• _What is needed_: Format every line of the items below as a Markdown table with the columns "Row" and "Line." Skip any blank lines and leave out the pictures.

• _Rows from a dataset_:
——————————

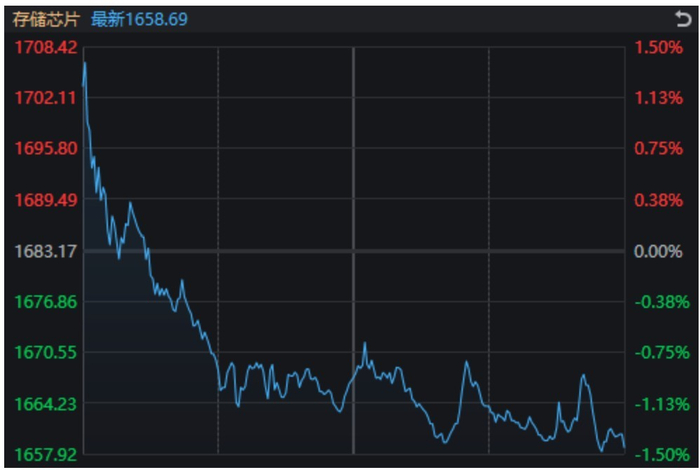Click the 1708.42 top price label
Viewport: 700px width, 470px height.
tap(46, 47)
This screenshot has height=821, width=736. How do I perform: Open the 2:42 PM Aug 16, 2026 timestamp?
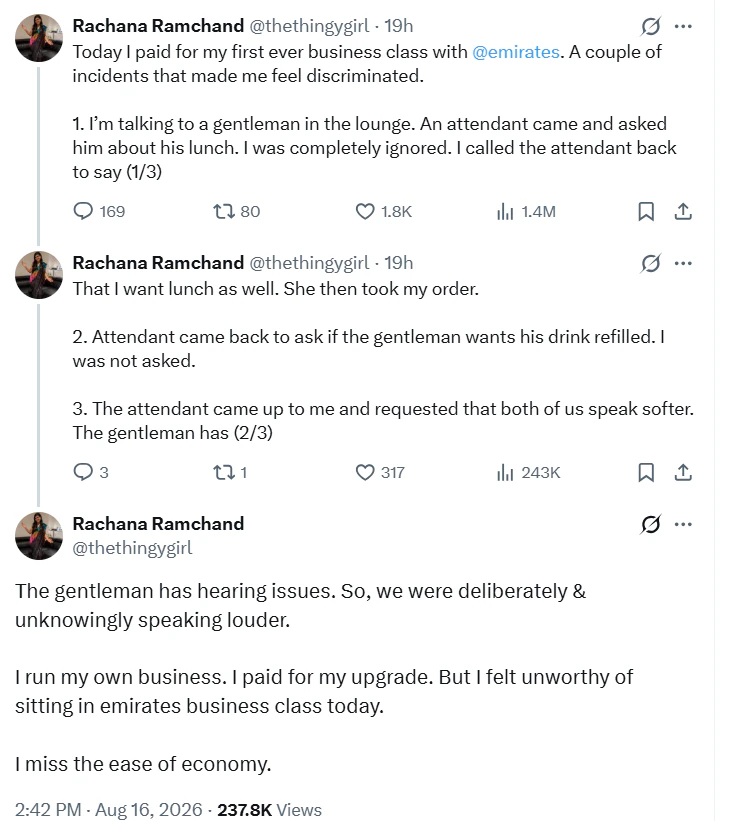click(x=108, y=809)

——————————

• _Right answer_:
| Row | Line |
|---|---|
| 1 | Click the 1708.42 top price label |
| 2 | Viewport: 700px width, 470px height. |
| 3 | tap(46, 47) |
| 4 | This screenshot has height=821, width=736. How do I perform: Open the 2:42 PM Aug 16, 2026 timestamp? |
| 5 | click(x=108, y=809) |